Durgun Don, edebî dehası Tolstoy’la kıyaslanan Nobel ödüllü yazar Mihail Şolohov’un başyapıtıdır.
Ekim Devrimi’nde ve sonrasında yeni kurulan Sovyetler Birliği’nde iç savaş koşullarında yaşanan tarihsel olayları hikâye eden bu epik roman, büyük Rus roman geleneğinin 20. yüzyıldaki doruklarından biridir.
Büyük yıkım ve yoksunlukların ortasında insanlığa umut saçan yeni ve eşitlikçi bir sistemin kuruluşunu, sadece tarih, siyaset ve teori kitaplarından değil, Şolohov gibi usta bir yazarın canlandırdığı karakterlerle ve edebî anlatımın eşsiz keyfiyle öğrenmek isteyenler için de müthiş bir kaynaktır.
Durgun Don 1. Cilt
Yazar: Mihail Şolohov
Çevirmen: Mete Ergin, Gani Yener
Yayınevi: Yordam Edebiyat
Sayfa Sayısı: 416
“Demek savaşa gidiyorsunuz askerler?”
“Evet dede, savaşa gidiyoruz.”
“Türk Savaşına benzemeyecek bu galiba, hiç sanmıyorum benzeyeceğini. Şimdiki silahlar başka!”
“Hepsi bir.

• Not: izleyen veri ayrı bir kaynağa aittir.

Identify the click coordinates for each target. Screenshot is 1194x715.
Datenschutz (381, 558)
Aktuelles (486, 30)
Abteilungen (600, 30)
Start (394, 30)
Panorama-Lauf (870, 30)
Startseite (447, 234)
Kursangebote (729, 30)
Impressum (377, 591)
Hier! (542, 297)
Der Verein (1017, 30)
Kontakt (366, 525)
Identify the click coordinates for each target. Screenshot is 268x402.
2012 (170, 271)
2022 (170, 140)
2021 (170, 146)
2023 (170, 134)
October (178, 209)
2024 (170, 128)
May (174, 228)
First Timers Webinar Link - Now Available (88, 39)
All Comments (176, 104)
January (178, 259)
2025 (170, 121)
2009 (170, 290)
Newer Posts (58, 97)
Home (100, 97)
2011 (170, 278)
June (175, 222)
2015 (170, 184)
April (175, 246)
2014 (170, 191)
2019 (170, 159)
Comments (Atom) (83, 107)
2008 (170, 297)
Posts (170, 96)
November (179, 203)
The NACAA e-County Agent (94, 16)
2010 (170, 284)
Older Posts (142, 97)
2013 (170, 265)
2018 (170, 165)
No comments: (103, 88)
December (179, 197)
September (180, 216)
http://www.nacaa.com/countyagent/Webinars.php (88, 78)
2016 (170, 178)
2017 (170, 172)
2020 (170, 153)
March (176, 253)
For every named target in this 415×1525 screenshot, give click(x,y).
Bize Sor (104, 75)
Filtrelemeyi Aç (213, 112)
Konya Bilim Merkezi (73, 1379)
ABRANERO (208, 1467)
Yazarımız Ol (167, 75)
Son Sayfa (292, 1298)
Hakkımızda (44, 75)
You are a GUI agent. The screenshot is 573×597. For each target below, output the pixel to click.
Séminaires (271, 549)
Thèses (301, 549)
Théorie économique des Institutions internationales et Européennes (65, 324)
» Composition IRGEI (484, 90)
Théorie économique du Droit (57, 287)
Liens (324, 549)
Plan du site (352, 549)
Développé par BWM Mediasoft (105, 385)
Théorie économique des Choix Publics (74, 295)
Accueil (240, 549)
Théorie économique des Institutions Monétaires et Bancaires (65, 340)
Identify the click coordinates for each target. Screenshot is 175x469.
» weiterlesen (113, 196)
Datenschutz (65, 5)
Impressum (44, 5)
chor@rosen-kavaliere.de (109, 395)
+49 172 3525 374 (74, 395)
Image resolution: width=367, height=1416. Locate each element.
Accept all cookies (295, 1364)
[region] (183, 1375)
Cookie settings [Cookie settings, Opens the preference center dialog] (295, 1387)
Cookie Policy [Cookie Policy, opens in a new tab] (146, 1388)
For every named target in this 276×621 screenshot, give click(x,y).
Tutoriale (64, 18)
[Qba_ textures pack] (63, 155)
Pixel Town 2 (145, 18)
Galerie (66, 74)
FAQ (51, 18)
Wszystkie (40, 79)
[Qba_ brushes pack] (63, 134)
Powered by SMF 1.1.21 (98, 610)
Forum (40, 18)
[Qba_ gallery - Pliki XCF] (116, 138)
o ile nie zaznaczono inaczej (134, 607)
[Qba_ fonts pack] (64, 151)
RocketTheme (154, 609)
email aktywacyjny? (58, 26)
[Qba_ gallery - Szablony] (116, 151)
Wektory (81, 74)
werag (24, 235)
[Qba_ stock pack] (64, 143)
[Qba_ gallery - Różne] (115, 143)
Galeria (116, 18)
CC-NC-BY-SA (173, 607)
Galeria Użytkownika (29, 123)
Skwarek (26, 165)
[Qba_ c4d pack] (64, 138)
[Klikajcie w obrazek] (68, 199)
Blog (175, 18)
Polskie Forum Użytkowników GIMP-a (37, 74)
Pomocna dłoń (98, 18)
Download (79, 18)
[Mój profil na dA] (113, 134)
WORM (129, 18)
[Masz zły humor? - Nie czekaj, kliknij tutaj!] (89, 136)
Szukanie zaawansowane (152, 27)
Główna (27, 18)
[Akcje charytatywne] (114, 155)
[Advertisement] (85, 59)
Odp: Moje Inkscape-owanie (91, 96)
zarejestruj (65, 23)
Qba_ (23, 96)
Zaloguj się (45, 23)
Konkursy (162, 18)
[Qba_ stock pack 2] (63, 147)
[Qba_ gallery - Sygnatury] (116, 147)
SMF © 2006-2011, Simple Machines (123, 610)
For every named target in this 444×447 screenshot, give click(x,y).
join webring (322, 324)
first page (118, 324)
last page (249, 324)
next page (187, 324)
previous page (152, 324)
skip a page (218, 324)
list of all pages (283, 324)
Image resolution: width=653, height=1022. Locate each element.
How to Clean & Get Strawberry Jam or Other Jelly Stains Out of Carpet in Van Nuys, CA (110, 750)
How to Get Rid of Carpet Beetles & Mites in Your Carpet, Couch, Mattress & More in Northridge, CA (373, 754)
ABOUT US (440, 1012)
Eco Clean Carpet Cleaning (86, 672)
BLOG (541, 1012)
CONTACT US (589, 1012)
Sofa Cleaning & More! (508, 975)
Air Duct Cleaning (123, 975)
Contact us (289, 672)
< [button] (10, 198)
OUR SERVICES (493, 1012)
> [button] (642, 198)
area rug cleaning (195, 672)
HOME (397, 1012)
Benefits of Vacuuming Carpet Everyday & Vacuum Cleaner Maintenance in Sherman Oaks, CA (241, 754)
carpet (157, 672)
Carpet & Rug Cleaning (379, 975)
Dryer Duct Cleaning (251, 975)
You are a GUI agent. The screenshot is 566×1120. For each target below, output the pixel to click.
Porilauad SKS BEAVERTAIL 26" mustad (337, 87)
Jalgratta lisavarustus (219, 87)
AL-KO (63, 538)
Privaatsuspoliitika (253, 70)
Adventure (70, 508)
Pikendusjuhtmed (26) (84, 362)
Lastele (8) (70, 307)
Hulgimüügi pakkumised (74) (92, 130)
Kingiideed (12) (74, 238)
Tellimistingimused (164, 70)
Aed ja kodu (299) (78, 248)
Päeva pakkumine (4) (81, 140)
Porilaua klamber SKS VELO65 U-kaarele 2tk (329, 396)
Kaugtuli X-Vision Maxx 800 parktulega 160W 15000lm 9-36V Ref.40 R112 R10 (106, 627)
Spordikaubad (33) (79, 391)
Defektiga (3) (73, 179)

Hepsi de aynı bokun soyu. O zamanki silahlar nasıl adam öldürdüyse, bu seferkiler de öldürecek.”
Durgun Don 2. Cilt
Yazar: Mihail Şolohov
Çevirmen: Mete Ergin, Gani Yener
Yayınevi: Yordam Edebiyat
Sayfa Sayısı: 496
“Eskiden Ataman Alayında askerliğini bitiren Kazakları evlerine gönderirken donatırlarmış. Kazaklar sandıklarını, atlarını, eşyalarını trene yüklermiş. Tren yola çıkar, tam Voronej’e gelince, hattın Don’u ilk geçtiği yerde, makinist ağırlaştırırmış treni… Tren köprüye varır varmaz… Vay babam vay! Görülecek şey! Kazaklar hepten çılgına dönermiş: ‘Don! Don! Durgun Don! Babamız, Don’umuz! Hurra!’ Ve pencerelerden dışarıya, köprünün üstünden suya kasketler, eski gömlekler, pantolonlar, mintanlar, daha Allah bilir neler uçarmış! Askerden dönüşleri şerefine Don’a hediyeler verirlermiş. Bazen öyle olurmuş ki, suya baktığında, Ataman Alayının mavi kasketlerini kuğular ya da çiçekler gibi yüzer görürmüşsün… Çok eski bir görenekmiş bu.”
Durgun Don 3. Cilt
Yazar: Mihail Şolohov
Çevirmen: Mete Ergin, Gani Yener
Yayınevi: Yordam Edebiyat
Sayfa Sayısı: 496
“Yoldaşlar, ‘komün’ ne demek oluyor?”
“Biz de katılabilir miyiz, izin verirler mi?”
“Peki, Komünist Partisi nedir?”
Konuşmacı elini göğsüne bastırıp sabırla açıklıyordu:
“Yoldaşlar! Komünist Partisi bir gönüllü işidir. Halk partiye, işçilerle köylüleri, kapitalistlerle toprak ağalarının baskısından kurtarmak gibi yüce bir dava uğruna mücadele etmeyi istediği için gönüllü olarak katılır.”
Durgun Don 4. Cilt
Yazar: Mihail Şolohov
Çevirmen: Mete Ergin, Gani Yener
Yayınevi: Yordam Edebiyat
Sayfa Sayısı: 496
“Karanlıktır Don’da haziran geceleri. Kasvetli sessizlik içinde altın rengi yaz şimşekleri çakar bileğitaşı karası gökyüzünde, yıldızlar kayar, ırmağın hızlı akıntısı üzerinde yansır. Bozkırdan esen kuru, ılık bir rüzgâr, çiçeklenen kekiğin ballı kokusunu taşır evlere. Alçakta kalan yalı boyunda nemli ot, ıslak kum ve rutubet kokusu vardır. Yelve kuşları öter hiç durmadan ve ırmağın kıyısındaki ormanı sis, tıpkı peri masallarındaki gibi, sırma işlemeli gümüşi bir örtüyle örter.”